Rick Pimentel, master luthier (guitar maker) of world-renowned Pimentel and Sons Guitarmakers, lovingly recalls his father, Lorenzo, and the way he spoke of his devotion and passion for his craft: “ ‘Feel the wood and you will start falling in love with it,’ he would tell us. ‘Take the wood, and tap on it. It’s alive. It makes you want to be able to produce something with it.’ ”

Lorenzo Pimentel, born in 1928 in Durango, Mexico, began apprenticing at his half brothers’ guitar-making shop at age fourteen. In 1947, he met his future wife, Josefina, an American citizen living in Mexico at the time. They married the next year, and Josefina persuaded him soon after to move to the United States, where she felt he could better follow his dream of building guitars. Lorenzo soon found a job repairing violins and guitars at a store in El Paso, Texas, where he also continued to learn how to build guitars, and eventually opened his own guitar shop in Carlsbad, New Mexico, in 1951.
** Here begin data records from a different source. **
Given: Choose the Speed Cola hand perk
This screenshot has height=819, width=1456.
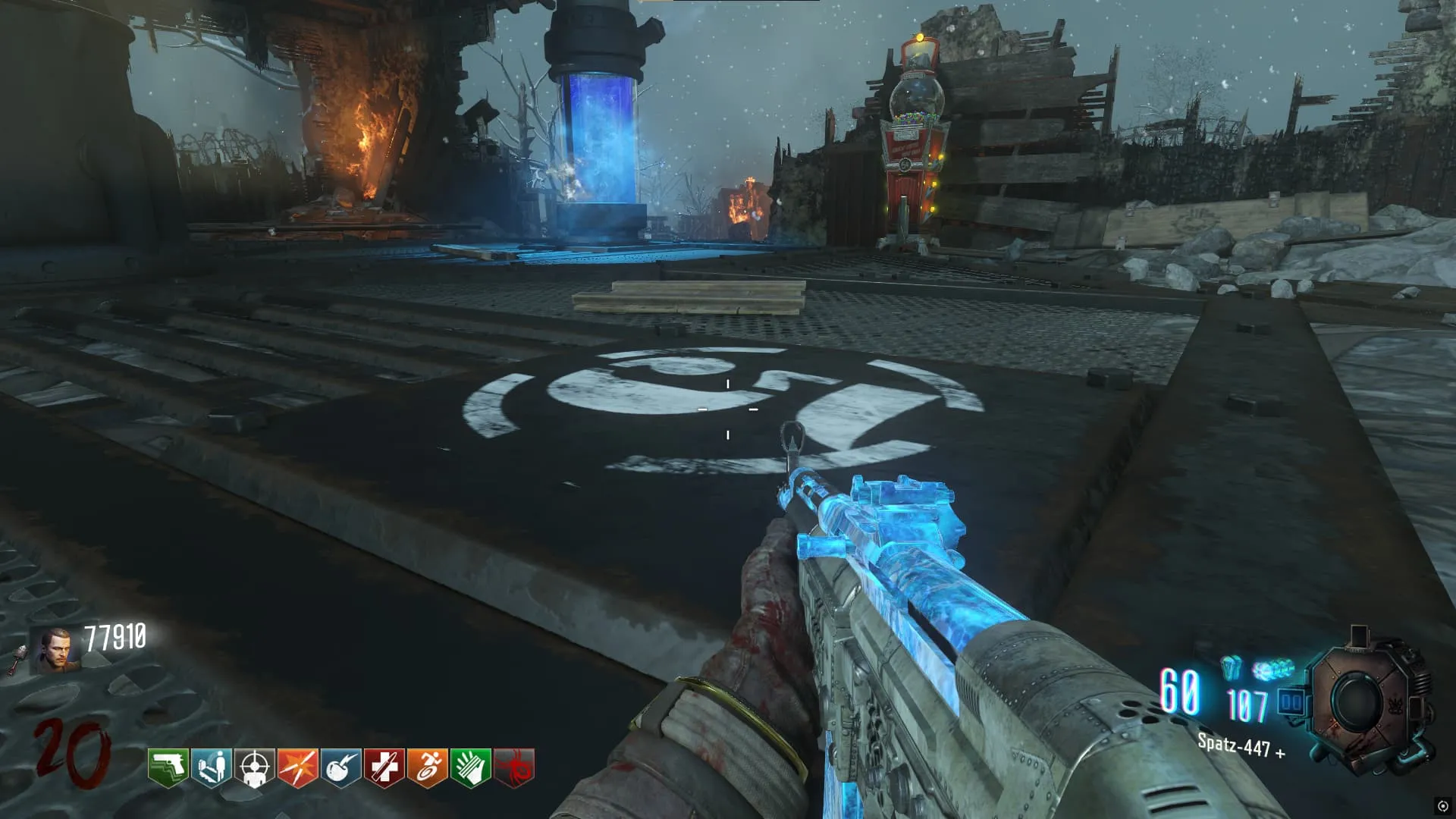Looking at the screenshot, I should coord(470,767).
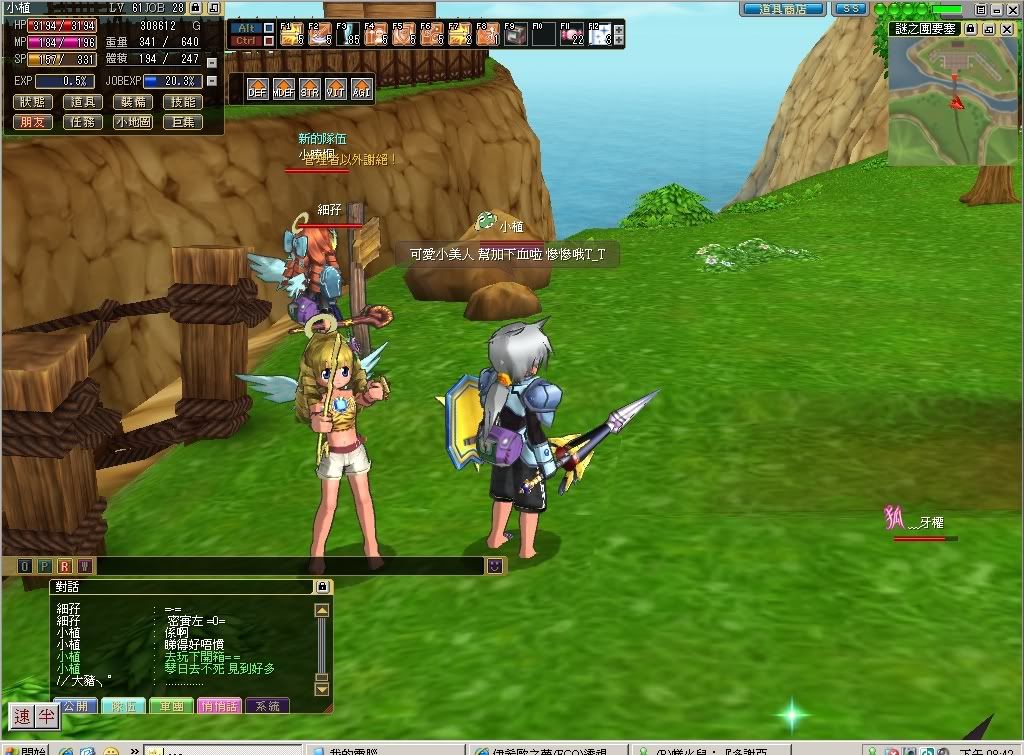
Task: Open the 任務 quest window
Action: pyautogui.click(x=83, y=122)
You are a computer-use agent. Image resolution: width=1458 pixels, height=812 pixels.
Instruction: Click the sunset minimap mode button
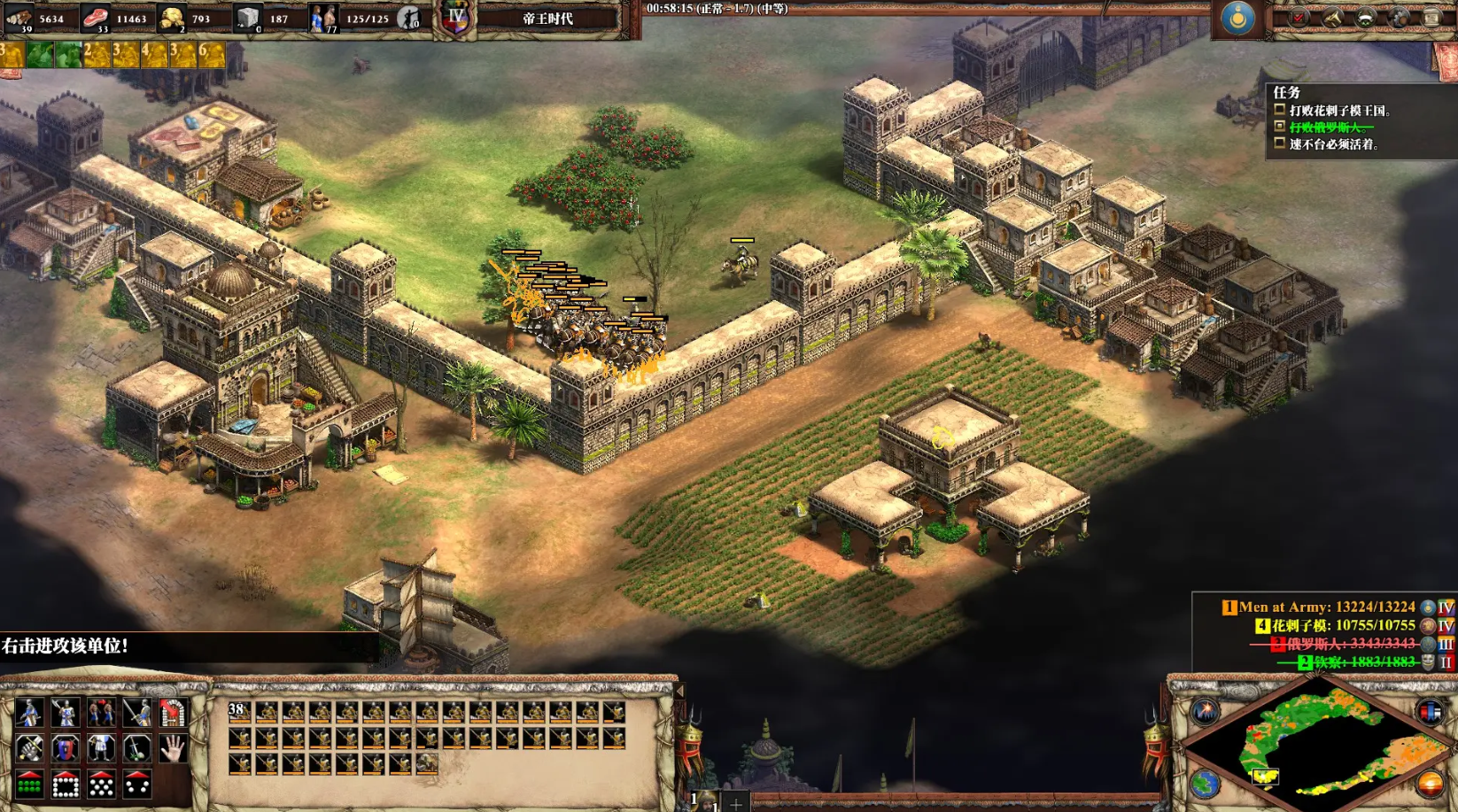1430,784
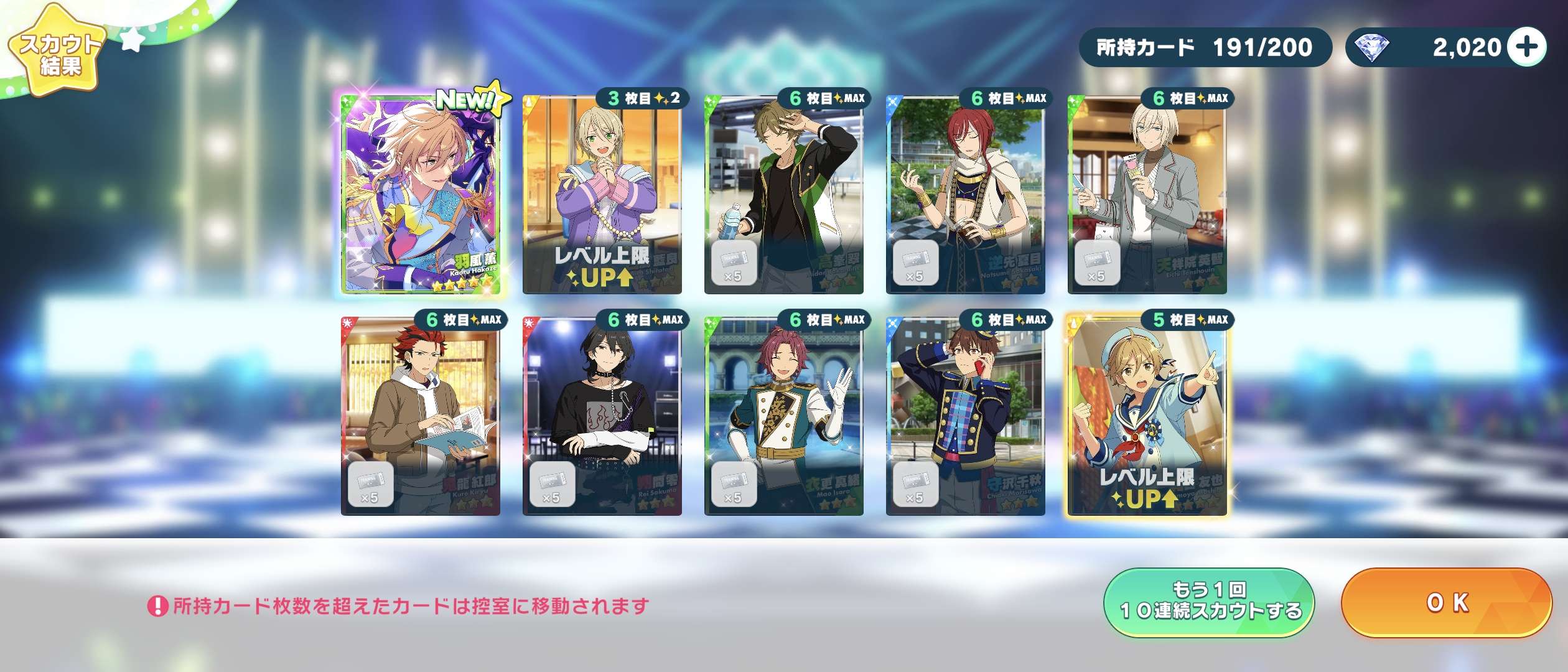1568x672 pixels.
Task: Inspect the Kuro Kiryu card
Action: (x=421, y=416)
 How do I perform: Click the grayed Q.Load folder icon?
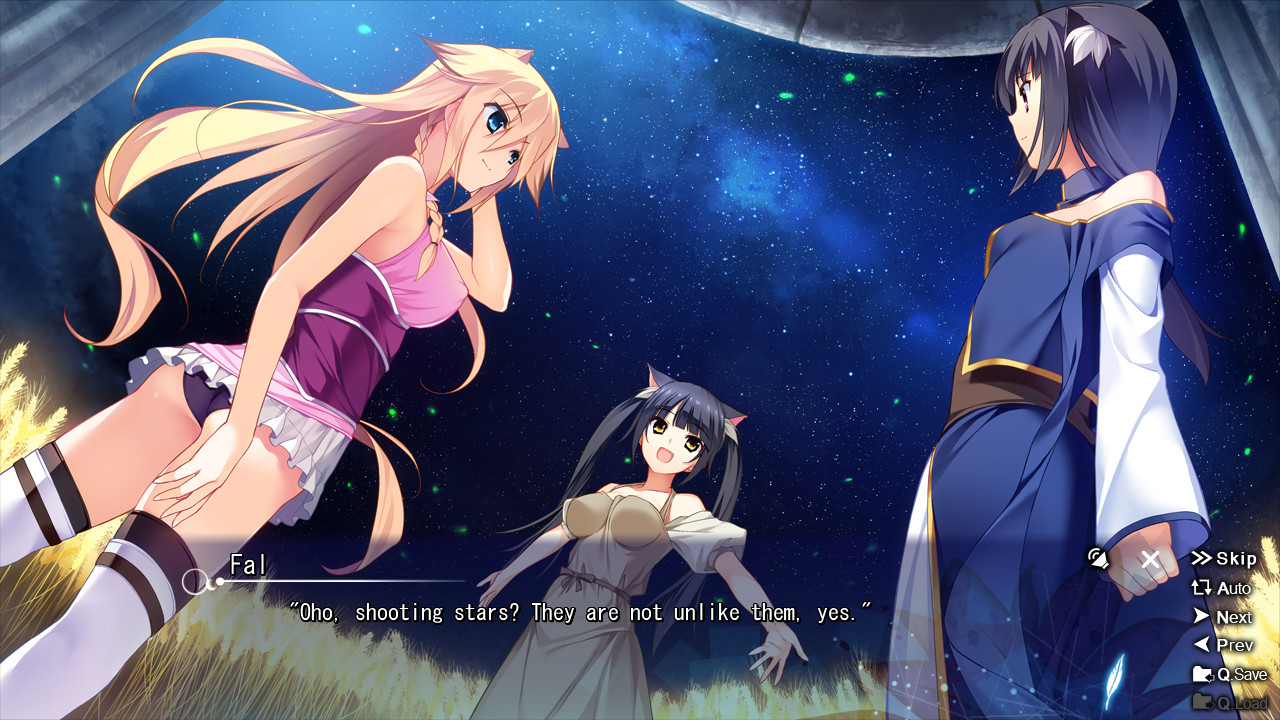pyautogui.click(x=1202, y=702)
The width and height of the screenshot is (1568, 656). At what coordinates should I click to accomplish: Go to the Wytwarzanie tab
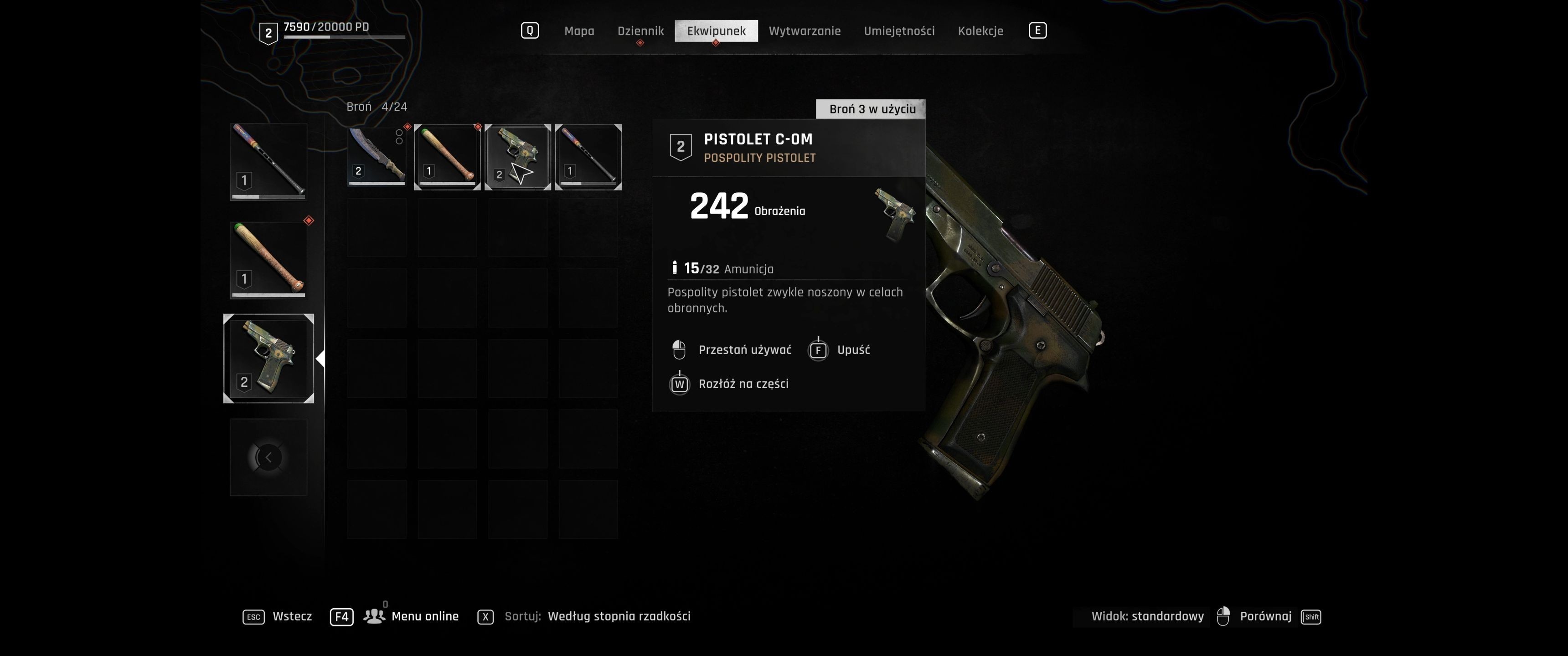[804, 31]
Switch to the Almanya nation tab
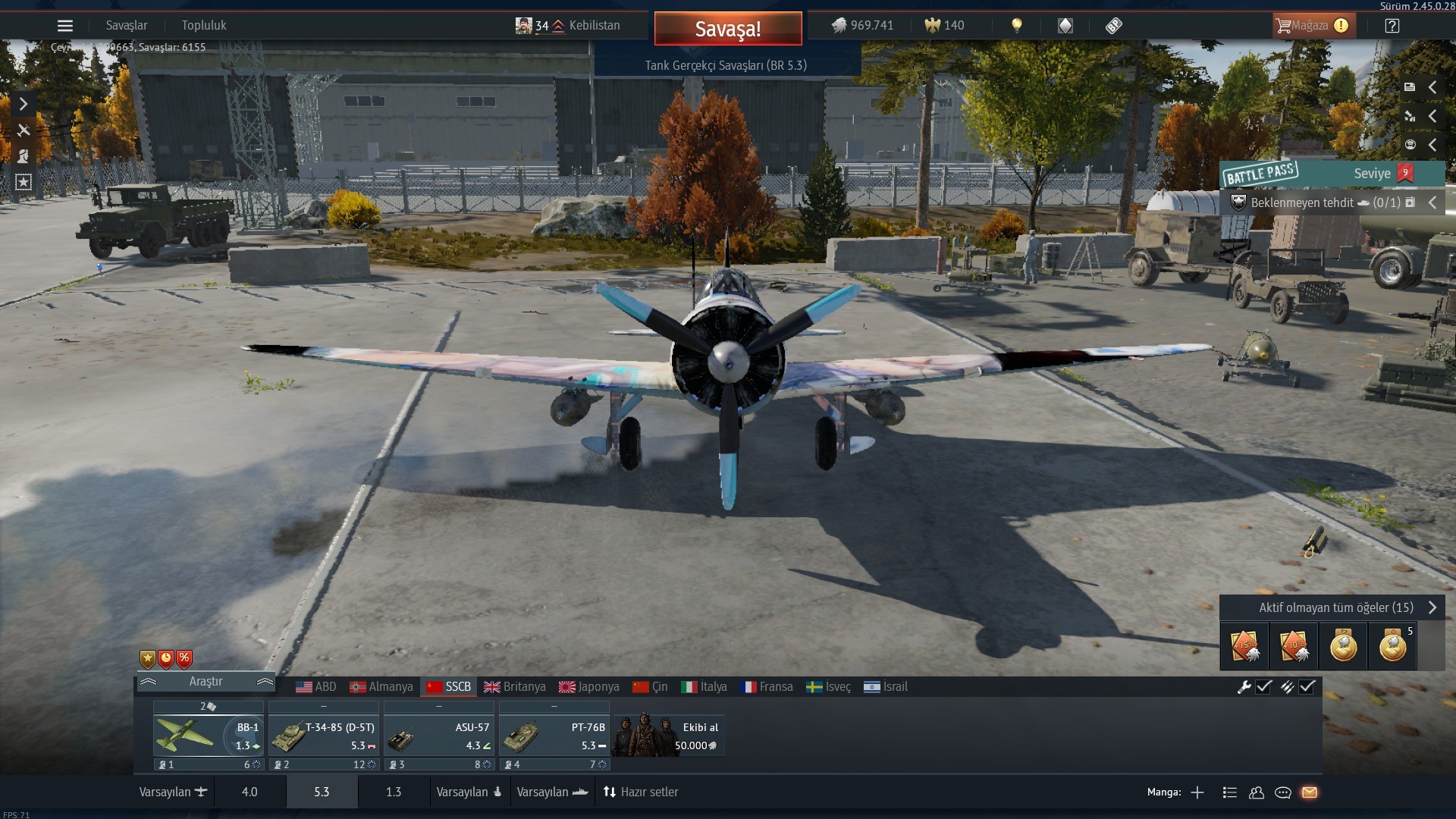1456x819 pixels. [x=381, y=687]
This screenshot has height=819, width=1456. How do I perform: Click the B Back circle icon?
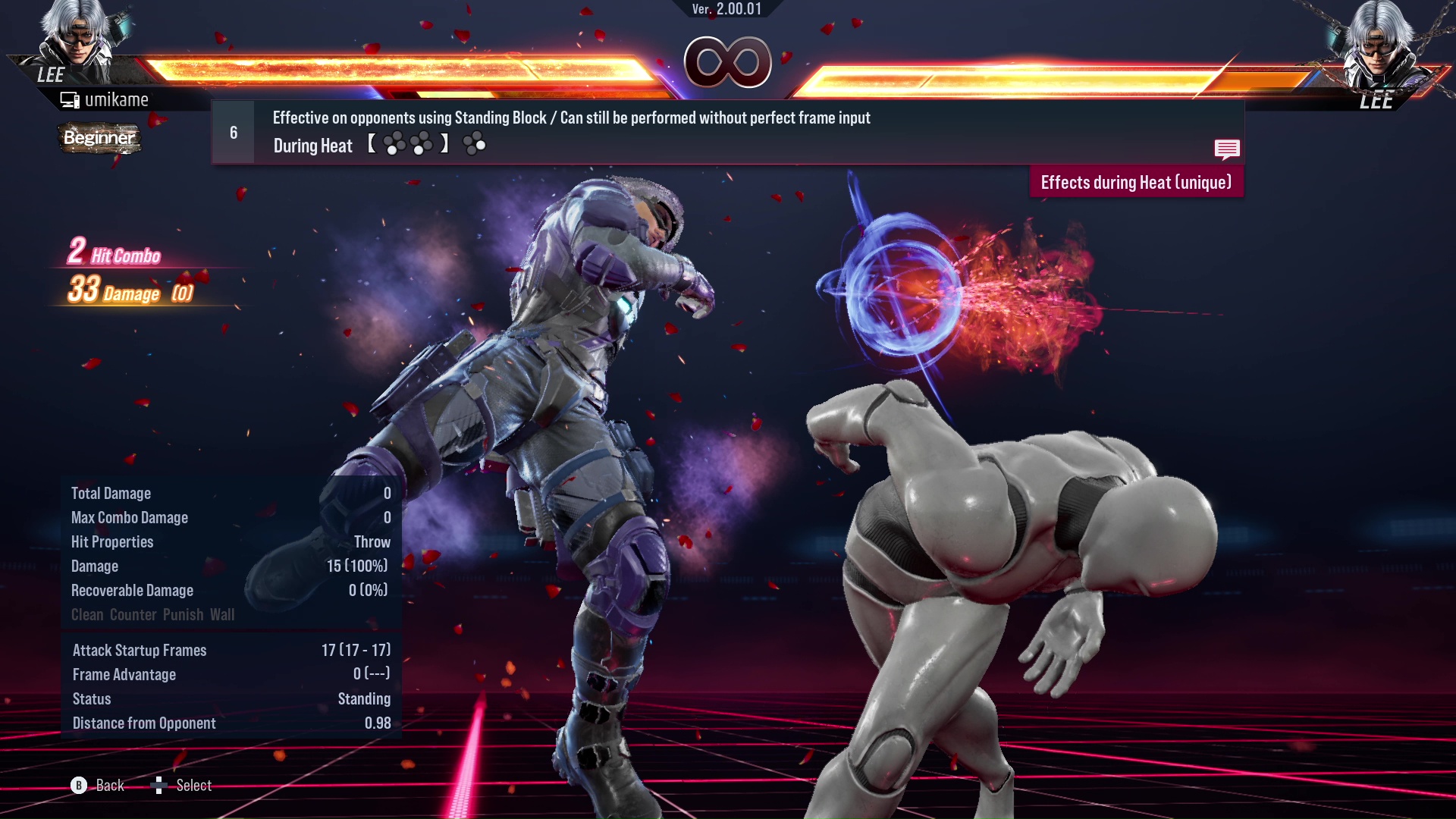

As his family grew, Lorenzo taught all of his children, from approximately age six, about guitar playing and building; by the time they were in their teens, they had also learned about lumber, music appreciation, and the math skills needed to create ideal proportions for a guitar. Sons Hector and Gustavo eventually became highly acclaimed, internationally recognized concert guitarists. Four of his other sons, Rick, Robert, Agustin, and Victor—all master luthiers—decided to enter the family’s guitar-building business, which has been a fixture in Albuquerque since they relocated there in 1963.

Fine-Tuning A Legacy
Lorenzo and his son Agustin have passed away, but Rick, Robert, and Victor continue to run the family business. Today, in a compact, tidy workshop in a residential neighborhood in Albuquerque, they design and create guitars and teach guitar lessons to adults and children. And their one-of-a-kind, handmade guitars are considered among the world’s finest, thanks in large part to their legendary quality and customization. “We’re a family that is still making guitars the old way,” says Robert, Pimentel’s vice president. “We don’t have machines to bend our sides, so we put them in water; then we use a hot oval electric iron and bend them by hand.”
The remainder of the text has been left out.